AIM OF THE EXERCISE: Transcribe the records below exactly, from their first line through the line containing "Given: Open the Feedback icon in the top bar". Omit every line after it.

·····

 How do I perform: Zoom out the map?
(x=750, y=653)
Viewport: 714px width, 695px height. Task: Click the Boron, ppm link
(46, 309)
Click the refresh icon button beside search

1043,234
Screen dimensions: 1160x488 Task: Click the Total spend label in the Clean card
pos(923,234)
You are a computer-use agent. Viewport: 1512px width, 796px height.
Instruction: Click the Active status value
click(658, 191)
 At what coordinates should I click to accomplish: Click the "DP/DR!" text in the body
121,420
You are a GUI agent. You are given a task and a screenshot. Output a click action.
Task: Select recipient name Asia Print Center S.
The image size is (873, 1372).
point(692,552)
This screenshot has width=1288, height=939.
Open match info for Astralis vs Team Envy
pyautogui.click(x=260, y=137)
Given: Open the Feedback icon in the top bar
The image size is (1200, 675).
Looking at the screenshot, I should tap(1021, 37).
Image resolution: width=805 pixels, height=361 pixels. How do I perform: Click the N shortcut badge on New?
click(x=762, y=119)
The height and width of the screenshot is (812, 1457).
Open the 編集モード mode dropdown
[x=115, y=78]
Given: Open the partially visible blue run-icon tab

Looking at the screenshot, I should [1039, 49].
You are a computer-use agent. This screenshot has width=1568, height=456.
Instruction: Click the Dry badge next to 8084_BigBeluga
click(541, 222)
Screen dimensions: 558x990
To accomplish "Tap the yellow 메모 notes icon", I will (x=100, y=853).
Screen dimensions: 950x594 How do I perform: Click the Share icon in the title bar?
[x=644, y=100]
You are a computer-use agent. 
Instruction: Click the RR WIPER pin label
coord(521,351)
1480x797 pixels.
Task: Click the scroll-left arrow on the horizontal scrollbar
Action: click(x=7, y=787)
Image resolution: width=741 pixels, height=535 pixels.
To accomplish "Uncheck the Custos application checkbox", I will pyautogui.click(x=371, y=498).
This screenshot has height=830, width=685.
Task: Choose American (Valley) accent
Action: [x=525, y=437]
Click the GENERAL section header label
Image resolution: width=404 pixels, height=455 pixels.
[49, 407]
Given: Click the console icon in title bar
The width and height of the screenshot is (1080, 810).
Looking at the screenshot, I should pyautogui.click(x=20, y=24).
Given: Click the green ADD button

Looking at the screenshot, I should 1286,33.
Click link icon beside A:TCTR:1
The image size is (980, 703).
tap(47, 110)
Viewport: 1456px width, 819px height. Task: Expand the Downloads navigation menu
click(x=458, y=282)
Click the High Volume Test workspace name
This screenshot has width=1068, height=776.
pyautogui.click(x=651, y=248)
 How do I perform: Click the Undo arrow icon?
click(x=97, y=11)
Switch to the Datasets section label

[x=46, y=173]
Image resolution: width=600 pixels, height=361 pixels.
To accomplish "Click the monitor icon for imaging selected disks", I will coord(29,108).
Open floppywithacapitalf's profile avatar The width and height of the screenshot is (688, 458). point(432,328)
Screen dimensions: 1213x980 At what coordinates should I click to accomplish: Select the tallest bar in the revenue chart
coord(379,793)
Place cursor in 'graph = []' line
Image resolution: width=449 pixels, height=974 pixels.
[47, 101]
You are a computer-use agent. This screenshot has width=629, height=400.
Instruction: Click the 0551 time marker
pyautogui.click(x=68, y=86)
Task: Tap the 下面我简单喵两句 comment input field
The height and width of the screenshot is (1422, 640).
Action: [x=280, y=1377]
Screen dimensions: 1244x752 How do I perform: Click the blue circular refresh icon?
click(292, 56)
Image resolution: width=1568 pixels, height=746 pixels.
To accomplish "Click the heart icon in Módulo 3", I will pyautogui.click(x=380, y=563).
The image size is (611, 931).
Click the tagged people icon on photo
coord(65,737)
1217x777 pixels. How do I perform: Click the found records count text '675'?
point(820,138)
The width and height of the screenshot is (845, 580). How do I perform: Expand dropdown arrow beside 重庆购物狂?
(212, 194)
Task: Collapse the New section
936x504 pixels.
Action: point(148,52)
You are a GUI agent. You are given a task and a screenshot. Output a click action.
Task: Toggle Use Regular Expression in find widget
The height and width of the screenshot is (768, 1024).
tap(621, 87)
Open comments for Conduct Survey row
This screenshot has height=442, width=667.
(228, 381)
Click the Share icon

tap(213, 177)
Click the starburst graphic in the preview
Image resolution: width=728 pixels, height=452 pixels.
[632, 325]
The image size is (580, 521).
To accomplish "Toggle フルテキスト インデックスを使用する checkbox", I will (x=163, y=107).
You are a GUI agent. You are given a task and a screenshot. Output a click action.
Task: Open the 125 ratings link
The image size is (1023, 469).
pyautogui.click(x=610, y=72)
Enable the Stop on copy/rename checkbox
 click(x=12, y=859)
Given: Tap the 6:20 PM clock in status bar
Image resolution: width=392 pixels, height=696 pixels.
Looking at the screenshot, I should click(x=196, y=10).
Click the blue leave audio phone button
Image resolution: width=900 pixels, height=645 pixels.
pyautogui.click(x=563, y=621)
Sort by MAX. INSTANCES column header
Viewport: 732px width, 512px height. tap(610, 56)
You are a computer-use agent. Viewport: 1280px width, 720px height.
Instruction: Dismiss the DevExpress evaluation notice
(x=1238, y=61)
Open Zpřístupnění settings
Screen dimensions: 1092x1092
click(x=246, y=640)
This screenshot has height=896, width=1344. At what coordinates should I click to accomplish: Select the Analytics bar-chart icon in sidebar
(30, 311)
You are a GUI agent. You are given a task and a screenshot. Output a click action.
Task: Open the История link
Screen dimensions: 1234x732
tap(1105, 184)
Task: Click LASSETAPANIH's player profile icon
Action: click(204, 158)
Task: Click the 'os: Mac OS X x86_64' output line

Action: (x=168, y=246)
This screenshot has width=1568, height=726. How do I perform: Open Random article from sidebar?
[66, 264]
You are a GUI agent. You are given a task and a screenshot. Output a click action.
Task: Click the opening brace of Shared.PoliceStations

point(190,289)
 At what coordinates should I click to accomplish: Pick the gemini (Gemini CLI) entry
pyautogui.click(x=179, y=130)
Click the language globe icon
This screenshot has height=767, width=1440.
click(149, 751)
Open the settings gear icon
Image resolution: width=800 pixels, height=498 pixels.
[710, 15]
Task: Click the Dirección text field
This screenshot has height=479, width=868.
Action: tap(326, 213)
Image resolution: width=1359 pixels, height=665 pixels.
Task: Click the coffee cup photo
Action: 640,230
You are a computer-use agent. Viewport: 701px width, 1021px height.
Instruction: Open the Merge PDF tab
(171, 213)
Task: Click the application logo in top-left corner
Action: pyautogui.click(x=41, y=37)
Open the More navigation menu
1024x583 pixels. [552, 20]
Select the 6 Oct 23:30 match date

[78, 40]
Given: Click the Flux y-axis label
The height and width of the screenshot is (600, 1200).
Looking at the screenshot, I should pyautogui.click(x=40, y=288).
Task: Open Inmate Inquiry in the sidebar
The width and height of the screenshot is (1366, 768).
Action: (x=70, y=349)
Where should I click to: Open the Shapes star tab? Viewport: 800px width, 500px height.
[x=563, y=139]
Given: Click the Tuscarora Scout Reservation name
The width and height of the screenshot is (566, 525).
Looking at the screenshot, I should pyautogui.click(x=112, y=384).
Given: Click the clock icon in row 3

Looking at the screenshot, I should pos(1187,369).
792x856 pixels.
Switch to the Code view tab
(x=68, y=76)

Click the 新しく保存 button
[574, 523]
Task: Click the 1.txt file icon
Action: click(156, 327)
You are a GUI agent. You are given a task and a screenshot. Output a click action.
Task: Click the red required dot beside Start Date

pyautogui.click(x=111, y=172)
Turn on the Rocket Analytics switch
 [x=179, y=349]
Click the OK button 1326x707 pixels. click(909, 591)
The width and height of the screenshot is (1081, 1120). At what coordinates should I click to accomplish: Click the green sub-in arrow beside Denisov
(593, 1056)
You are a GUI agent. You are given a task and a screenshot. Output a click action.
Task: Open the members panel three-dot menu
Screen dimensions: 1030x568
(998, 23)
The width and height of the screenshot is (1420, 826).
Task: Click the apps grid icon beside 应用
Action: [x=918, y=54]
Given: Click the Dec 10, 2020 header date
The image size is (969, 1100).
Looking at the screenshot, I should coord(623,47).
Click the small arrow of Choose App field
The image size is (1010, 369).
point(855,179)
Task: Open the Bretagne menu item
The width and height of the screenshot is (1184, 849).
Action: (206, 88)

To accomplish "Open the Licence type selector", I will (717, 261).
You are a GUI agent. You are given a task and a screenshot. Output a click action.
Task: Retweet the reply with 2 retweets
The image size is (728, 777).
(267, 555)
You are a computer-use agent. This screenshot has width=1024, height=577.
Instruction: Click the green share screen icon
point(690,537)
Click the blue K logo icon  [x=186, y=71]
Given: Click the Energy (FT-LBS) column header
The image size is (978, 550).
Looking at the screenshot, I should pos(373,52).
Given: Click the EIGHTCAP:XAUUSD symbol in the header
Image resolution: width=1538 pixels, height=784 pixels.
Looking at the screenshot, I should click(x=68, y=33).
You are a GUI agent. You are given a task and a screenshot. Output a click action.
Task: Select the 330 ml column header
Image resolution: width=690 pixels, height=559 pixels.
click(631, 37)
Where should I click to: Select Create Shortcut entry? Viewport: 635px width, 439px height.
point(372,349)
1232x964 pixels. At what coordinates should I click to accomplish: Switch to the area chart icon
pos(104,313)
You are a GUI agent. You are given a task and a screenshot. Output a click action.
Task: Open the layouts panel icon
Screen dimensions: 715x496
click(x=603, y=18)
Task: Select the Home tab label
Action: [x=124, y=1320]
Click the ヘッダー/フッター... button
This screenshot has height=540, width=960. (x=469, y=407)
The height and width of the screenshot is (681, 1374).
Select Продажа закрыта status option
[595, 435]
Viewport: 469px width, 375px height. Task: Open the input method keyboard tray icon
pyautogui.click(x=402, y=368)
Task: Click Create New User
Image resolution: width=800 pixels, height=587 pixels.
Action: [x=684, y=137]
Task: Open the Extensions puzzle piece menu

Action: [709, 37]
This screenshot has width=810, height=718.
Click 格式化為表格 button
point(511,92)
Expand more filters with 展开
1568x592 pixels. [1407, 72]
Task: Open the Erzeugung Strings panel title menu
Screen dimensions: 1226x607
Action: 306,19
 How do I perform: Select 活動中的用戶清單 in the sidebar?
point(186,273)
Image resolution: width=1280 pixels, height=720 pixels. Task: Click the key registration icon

·····

EXERCISE RESULT:
 How do I perform: Zoom out the map?
(x=750, y=653)
Viewport: 714px width, 695px height. Task: Click the Boron, ppm link
(46, 309)
Click the refresh icon button beside search

1043,234
Screen dimensions: 1160x488 Task: Click the Total spend label in the Clean card
pos(923,234)
You are a computer-use agent. Viewport: 1512px width, 796px height.
Instruction: Click the Active status value
click(658, 191)
 At what coordinates should I click to accomplish: Click the "DP/DR!" text in the body
121,420
You are a GUI agent. You are given a task and a screenshot. Output a click action.
Task: Select recipient name Asia Print Center S.
The image size is (873, 1372).
point(692,552)
This screenshot has width=1288, height=939.
Open match info for Astralis vs Team Envy
pyautogui.click(x=260, y=137)
Given: Open the Feedback icon in the top bar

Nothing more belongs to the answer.